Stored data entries
══════════════════════════════
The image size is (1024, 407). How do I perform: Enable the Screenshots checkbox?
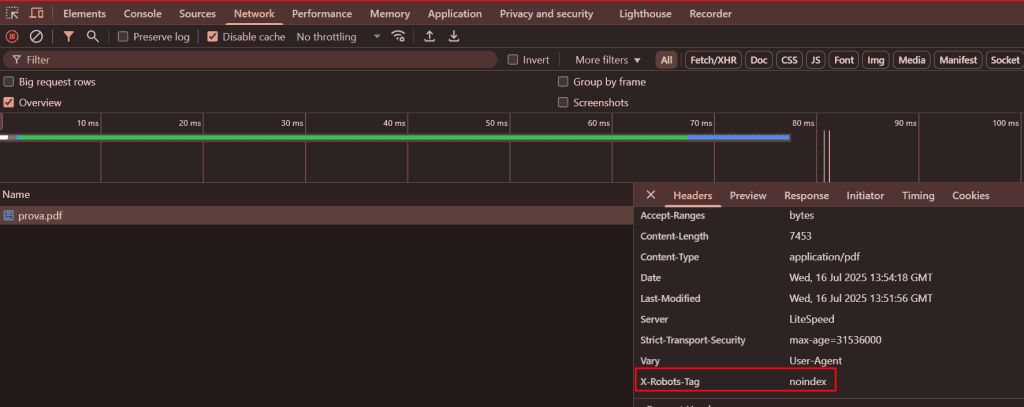click(563, 103)
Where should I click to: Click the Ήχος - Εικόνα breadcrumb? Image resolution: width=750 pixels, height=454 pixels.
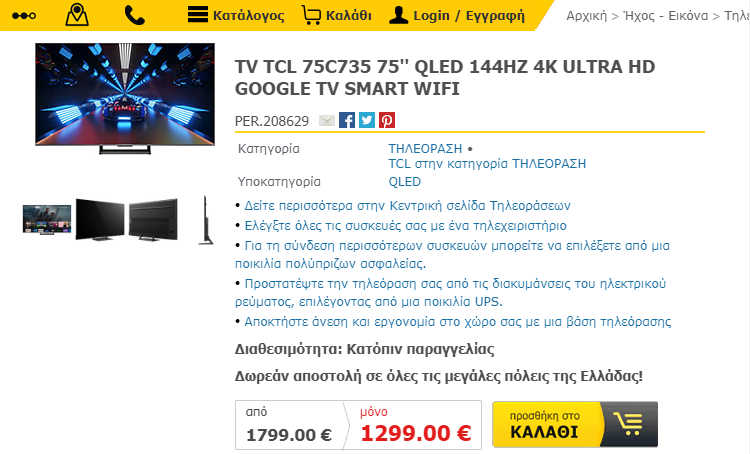click(666, 16)
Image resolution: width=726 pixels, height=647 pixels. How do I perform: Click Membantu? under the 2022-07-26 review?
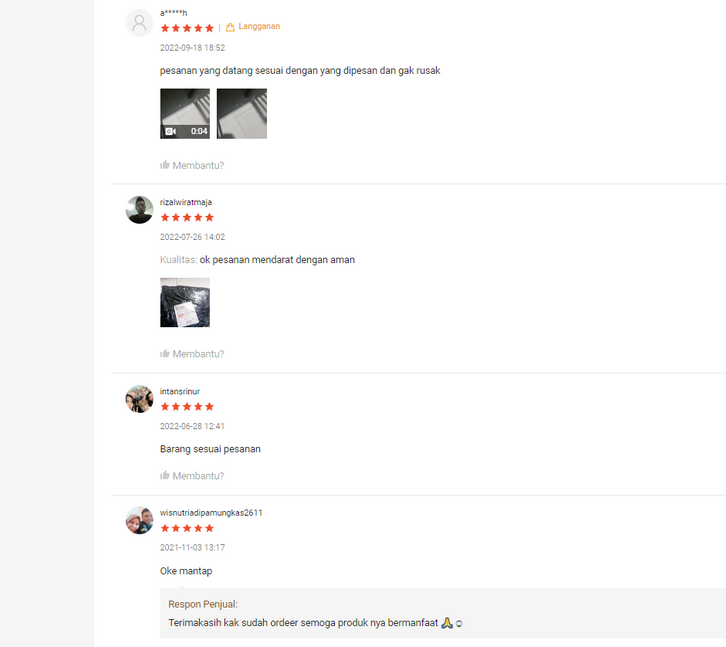point(198,354)
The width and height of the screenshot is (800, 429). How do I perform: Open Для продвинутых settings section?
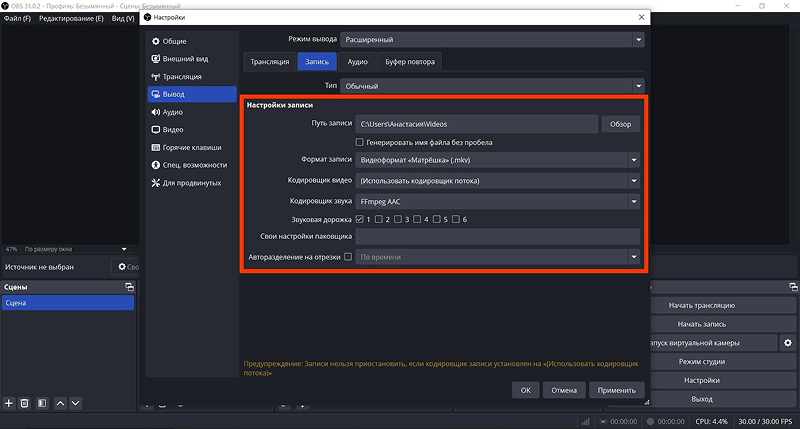[x=191, y=183]
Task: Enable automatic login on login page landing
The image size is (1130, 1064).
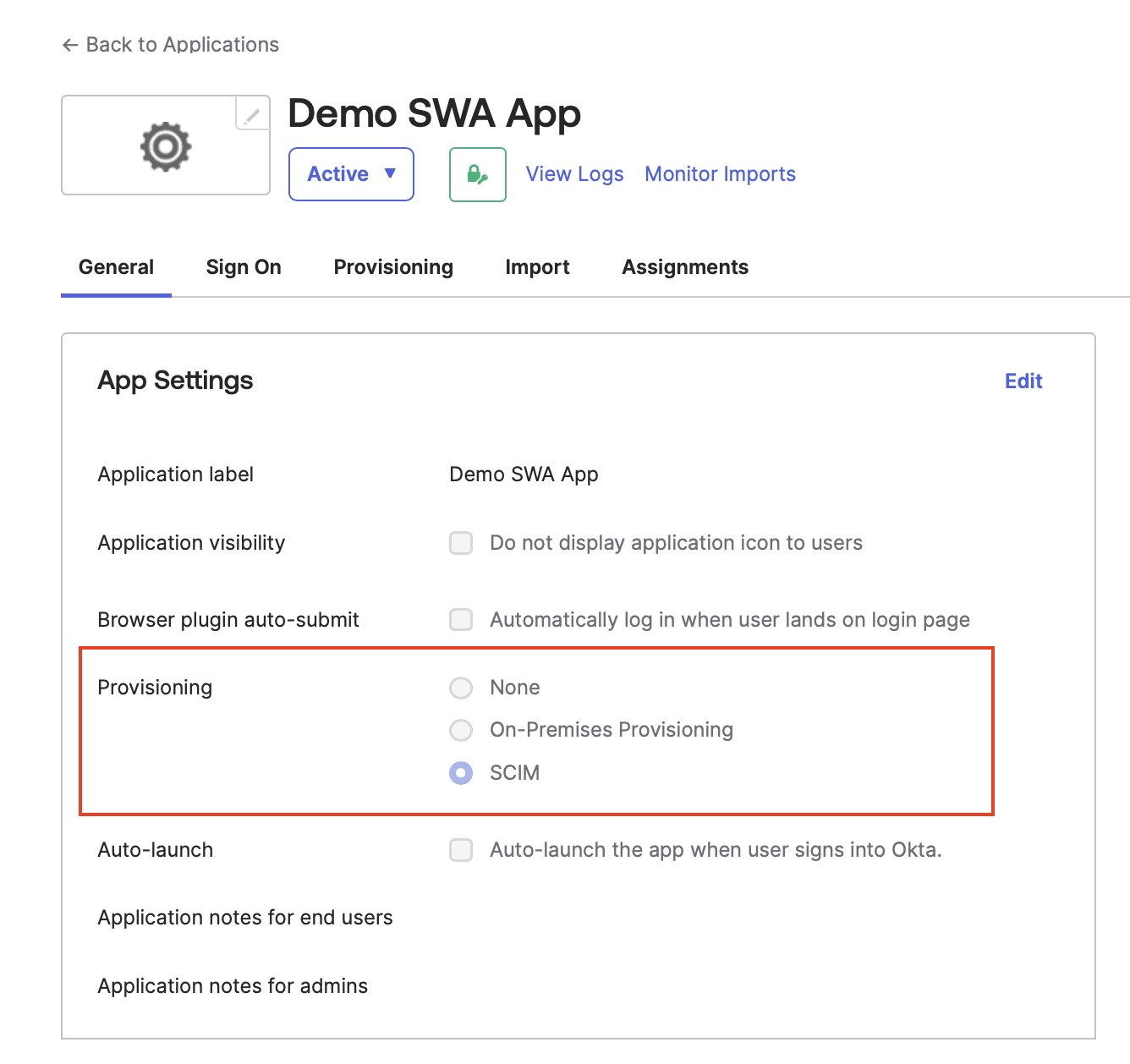Action: [461, 619]
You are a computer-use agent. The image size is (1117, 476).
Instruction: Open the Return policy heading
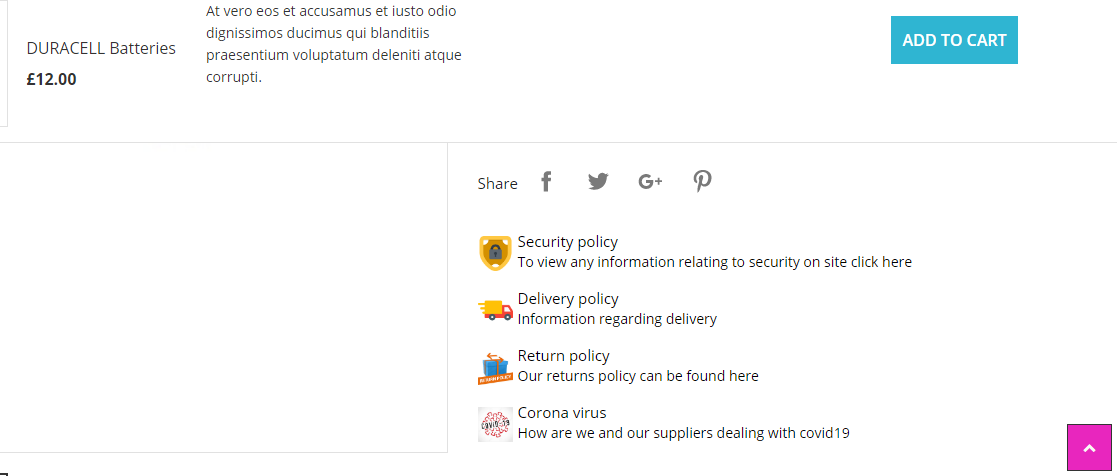(x=563, y=356)
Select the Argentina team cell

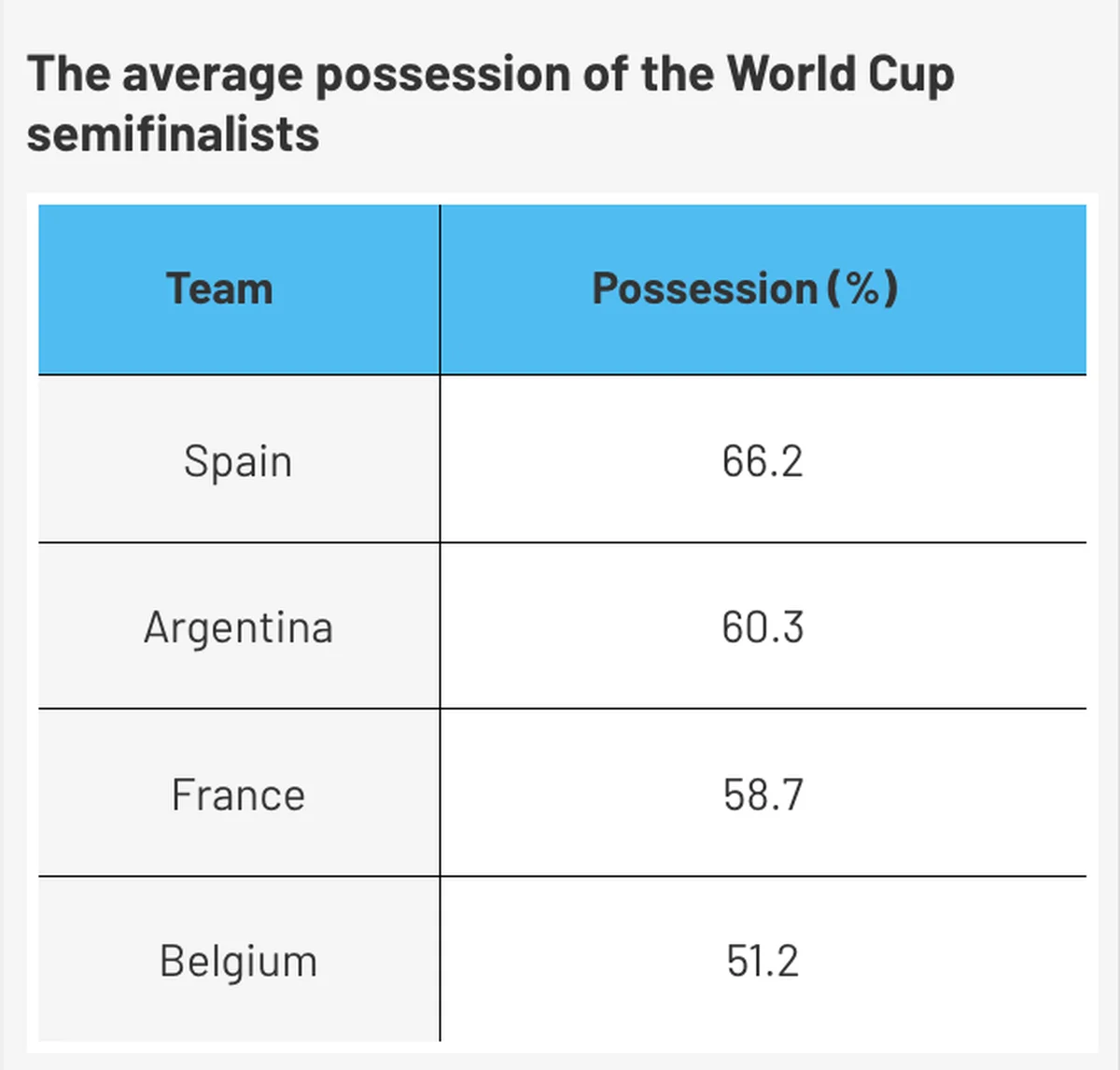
══════════════════════════════
Would you return the data above exactly as written, minus the images?

[Answer below]
The image size is (1024, 407). How do I perform: Enable the Screenshots checkbox?
click(563, 103)
Where should I click to: Click the Ήχος - Εικόνα breadcrumb? Image resolution: width=750 pixels, height=454 pixels.
click(666, 16)
Image resolution: width=726 pixels, height=647 pixels. How do I perform: Click Membantu? under the 2022-07-26 review?
point(198,354)
The width and height of the screenshot is (800, 429). How do I perform: Open Для продвинутых settings section?
[x=191, y=183]
Task: Enable automatic login on login page landing
The image size is (1130, 1064).
Action: [461, 619]
You are a computer-use agent. The image size is (1117, 476).
Instruction: Open the Return policy heading
(x=563, y=356)
Select the Argentina team cell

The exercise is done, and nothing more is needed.